Posted on Nov 01, 2010

In the aftermath of the Deepwater Horizon oil spill last April that killed 11 oil platform workers and injured 17 others, the Obama Administration issued an oil drilling moratorium that was designed to provide the government and the industry time to make offshore drilling safer both for maritime workers and the environment.  The oil drilling moratorium was scheduled to be lifted on November 30, 2010 but was recently lifted more than a month ahead of schedule.

Why the Moratorium was Lifted Ahead of Schedule


Interior Secretary Ken Salazar said that the government lifted the moratorium because new safety standards make a large oil spill less likely now than it was last April, before the new standards were put into place in response to the Gulf of Mexico oil spill.

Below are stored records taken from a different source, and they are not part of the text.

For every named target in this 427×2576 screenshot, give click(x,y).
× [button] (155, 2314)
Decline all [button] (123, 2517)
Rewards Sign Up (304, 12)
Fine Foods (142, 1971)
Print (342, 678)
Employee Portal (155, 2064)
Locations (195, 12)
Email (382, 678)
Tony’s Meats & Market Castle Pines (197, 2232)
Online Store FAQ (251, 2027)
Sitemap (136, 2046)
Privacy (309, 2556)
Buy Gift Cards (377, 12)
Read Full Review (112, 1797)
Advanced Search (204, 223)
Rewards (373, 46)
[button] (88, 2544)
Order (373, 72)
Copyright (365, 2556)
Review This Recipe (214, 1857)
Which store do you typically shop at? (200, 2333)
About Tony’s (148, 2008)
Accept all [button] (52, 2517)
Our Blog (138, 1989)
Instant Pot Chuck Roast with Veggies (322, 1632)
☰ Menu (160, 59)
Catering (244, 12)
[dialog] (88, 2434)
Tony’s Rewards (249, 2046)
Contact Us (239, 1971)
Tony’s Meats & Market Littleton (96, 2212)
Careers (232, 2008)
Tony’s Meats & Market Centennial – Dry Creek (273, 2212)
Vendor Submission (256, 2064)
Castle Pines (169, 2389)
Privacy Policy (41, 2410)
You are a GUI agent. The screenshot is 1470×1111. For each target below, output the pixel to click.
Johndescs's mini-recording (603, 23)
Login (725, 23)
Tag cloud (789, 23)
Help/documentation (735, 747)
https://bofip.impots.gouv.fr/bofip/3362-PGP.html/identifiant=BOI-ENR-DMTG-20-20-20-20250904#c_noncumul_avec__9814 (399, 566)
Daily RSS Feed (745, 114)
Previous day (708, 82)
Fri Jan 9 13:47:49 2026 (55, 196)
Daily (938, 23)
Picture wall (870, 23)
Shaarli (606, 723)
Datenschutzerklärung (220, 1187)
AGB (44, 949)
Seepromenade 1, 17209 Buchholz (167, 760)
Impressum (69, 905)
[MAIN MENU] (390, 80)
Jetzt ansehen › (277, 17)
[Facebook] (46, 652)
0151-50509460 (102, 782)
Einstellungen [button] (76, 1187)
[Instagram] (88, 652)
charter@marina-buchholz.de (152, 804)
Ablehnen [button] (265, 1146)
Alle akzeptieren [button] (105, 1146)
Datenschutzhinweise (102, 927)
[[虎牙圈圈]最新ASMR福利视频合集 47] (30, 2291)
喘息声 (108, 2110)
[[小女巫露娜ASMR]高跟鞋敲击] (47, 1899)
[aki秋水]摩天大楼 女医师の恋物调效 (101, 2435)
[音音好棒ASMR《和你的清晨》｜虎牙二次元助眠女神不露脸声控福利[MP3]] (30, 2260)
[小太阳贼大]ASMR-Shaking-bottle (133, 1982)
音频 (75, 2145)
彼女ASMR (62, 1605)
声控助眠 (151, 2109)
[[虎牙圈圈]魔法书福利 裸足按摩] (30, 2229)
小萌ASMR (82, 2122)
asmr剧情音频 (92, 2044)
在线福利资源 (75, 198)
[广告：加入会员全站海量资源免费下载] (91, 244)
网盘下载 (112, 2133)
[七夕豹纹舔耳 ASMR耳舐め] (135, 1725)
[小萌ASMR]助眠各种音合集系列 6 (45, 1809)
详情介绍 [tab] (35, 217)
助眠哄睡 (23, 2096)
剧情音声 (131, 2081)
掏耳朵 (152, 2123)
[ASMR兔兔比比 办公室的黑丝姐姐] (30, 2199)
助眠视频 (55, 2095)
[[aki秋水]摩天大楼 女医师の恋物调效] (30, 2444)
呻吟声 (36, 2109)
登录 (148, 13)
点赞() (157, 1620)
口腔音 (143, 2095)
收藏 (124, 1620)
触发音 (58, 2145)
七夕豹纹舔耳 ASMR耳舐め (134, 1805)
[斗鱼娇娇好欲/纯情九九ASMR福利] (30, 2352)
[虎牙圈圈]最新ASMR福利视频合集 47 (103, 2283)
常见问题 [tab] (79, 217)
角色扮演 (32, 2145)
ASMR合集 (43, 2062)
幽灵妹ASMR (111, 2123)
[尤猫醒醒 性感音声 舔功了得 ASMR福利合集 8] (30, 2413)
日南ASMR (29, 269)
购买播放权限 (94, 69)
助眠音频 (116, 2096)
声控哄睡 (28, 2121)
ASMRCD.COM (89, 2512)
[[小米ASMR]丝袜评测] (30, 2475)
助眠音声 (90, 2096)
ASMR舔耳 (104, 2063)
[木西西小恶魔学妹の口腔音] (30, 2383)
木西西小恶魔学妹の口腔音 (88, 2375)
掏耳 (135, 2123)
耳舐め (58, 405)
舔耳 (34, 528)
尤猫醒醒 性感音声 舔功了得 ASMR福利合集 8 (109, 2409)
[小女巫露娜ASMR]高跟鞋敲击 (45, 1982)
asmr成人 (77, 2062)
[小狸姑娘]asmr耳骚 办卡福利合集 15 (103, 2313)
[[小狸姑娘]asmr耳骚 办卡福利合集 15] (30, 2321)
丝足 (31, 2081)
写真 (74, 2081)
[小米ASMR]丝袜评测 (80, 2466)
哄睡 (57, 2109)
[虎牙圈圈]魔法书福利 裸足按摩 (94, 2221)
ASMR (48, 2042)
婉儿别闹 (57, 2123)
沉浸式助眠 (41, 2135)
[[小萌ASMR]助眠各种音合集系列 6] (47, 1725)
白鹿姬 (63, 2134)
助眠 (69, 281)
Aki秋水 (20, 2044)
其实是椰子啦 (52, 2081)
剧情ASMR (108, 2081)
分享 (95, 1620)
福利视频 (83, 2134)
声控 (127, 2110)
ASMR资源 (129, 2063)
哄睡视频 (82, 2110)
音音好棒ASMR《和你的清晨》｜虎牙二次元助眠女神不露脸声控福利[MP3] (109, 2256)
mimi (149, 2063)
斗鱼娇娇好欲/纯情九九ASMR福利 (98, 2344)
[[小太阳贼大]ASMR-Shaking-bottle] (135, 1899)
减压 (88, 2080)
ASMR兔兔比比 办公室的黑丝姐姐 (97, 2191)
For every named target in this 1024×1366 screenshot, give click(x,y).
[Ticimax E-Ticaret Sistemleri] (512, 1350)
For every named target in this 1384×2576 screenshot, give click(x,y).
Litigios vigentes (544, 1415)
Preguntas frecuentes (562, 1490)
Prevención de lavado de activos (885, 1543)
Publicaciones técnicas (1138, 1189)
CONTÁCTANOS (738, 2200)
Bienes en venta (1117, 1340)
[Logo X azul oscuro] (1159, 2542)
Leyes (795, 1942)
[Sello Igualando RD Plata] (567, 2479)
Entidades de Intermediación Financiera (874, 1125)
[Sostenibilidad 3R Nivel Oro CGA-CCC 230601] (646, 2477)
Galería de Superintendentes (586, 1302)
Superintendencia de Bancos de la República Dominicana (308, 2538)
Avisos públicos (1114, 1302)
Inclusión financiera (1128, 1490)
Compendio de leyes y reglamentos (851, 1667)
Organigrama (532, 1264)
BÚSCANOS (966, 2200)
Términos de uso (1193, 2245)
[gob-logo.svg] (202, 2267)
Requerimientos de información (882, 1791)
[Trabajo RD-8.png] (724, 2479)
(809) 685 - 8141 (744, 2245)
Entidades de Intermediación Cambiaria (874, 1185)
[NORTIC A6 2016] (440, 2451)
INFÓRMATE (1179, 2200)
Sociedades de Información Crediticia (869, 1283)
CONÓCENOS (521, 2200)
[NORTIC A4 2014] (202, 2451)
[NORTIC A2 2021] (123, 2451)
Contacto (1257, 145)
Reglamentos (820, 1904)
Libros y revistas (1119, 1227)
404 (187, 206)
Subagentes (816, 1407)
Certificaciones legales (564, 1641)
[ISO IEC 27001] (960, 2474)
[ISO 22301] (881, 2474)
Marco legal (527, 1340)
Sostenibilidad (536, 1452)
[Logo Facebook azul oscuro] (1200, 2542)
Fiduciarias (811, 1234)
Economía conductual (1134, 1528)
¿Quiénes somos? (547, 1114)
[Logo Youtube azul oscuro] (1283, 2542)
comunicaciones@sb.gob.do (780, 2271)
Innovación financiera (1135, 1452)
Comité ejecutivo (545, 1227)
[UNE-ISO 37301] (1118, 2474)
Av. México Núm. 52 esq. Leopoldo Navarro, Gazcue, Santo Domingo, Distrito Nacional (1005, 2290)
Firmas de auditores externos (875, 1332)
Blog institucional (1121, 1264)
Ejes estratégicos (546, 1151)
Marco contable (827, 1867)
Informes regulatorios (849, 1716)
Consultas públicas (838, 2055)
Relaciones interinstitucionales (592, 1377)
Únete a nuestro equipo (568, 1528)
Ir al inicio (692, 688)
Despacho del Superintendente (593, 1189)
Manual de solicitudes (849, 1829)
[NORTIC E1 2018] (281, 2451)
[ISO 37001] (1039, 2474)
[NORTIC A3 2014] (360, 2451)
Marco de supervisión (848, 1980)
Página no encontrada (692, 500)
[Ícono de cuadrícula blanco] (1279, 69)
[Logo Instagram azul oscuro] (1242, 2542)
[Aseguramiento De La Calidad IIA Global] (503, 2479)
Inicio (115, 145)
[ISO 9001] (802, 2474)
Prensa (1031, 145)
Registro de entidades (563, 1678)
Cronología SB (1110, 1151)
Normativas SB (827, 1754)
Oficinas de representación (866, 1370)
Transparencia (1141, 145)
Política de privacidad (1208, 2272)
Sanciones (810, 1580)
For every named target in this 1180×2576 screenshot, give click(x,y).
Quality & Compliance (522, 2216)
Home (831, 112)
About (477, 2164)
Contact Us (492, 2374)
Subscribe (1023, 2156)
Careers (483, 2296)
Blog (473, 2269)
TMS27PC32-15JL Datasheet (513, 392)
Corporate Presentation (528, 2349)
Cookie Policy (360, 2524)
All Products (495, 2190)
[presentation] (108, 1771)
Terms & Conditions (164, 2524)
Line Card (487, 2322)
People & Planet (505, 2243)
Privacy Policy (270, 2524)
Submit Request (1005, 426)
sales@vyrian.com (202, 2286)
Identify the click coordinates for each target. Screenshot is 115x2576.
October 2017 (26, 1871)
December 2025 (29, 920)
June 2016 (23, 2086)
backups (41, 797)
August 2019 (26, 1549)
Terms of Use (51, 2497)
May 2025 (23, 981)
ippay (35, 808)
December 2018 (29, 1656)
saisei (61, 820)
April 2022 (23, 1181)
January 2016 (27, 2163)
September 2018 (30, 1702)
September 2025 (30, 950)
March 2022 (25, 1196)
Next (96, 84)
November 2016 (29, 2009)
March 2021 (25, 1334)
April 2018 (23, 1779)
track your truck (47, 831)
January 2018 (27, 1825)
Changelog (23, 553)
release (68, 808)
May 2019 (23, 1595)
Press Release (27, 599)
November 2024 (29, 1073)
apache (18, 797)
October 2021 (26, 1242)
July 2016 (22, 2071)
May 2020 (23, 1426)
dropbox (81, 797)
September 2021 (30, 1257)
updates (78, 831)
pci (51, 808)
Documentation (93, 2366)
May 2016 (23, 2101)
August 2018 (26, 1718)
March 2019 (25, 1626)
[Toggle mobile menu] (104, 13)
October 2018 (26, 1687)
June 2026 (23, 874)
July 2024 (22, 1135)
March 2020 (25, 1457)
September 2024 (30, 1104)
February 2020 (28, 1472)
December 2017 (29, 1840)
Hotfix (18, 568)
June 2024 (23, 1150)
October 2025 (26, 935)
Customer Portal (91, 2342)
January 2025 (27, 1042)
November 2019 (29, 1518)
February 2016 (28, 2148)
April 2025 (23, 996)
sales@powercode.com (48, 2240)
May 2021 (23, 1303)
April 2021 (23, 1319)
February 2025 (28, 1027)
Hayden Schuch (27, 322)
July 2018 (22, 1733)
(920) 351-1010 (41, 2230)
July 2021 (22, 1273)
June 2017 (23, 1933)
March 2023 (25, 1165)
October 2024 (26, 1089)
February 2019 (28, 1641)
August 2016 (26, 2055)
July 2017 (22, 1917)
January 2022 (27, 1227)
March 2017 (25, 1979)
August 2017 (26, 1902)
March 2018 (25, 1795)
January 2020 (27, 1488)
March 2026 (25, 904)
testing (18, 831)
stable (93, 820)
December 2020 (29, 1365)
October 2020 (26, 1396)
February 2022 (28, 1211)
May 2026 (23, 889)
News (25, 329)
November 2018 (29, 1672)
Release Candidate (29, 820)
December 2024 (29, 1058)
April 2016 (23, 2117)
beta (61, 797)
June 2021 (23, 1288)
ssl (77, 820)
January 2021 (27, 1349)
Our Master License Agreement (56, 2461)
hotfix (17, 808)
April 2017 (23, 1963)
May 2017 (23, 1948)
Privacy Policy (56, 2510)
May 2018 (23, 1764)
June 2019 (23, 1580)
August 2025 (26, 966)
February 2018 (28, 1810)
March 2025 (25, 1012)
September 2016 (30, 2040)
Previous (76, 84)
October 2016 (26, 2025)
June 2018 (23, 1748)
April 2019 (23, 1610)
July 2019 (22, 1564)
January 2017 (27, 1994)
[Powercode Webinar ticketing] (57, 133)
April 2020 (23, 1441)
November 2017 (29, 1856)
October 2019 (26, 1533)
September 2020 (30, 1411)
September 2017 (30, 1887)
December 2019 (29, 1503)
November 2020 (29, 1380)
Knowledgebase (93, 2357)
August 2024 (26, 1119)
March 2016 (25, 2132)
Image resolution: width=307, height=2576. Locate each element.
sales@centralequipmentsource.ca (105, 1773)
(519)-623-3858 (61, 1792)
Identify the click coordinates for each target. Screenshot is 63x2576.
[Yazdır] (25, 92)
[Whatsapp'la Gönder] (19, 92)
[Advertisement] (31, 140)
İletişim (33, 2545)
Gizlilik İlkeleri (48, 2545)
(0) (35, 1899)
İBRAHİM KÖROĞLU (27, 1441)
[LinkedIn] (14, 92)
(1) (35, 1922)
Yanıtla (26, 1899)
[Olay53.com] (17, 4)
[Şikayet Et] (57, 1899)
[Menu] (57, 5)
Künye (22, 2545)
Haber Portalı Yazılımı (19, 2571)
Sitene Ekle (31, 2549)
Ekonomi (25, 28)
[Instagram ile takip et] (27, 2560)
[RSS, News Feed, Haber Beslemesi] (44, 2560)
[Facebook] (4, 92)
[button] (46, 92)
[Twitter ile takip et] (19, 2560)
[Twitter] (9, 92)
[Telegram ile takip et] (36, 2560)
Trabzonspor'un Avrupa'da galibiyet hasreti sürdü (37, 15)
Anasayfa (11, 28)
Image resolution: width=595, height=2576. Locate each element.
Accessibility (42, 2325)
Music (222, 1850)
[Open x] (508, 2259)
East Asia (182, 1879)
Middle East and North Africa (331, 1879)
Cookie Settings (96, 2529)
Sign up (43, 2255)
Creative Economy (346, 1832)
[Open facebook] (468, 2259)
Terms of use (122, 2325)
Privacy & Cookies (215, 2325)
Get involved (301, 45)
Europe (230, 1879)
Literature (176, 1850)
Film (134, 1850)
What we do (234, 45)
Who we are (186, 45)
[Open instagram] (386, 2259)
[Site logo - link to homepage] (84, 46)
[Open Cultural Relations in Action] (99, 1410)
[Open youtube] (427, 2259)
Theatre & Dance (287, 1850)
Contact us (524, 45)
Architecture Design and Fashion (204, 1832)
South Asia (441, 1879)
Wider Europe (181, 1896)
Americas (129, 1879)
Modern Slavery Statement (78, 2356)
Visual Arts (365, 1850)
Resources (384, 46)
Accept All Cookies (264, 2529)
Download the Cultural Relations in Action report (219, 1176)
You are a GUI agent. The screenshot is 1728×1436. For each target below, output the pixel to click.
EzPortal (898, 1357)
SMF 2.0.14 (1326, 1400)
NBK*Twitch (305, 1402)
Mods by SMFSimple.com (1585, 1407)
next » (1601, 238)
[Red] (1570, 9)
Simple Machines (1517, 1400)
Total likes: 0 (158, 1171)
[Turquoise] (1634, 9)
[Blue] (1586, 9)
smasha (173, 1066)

Secretary Salazar cautions the public that there will be differing opinions about the decision to lift the moratorium.  He believes that some groups will find the new safety standards too stringent, and that these groups will argue that the standards unnecessarily restrict business. Other groups will argue that the moratorium was lifted too soon, and that deep water drilling remains too dangerous for offshore oil workers.

We send our condolences to the families of those killed in the Gulf Coast Deepwater Horizon catastrophe, and we hope that the new standards prove to make this dangerous work safer for our nation’s maritime workers.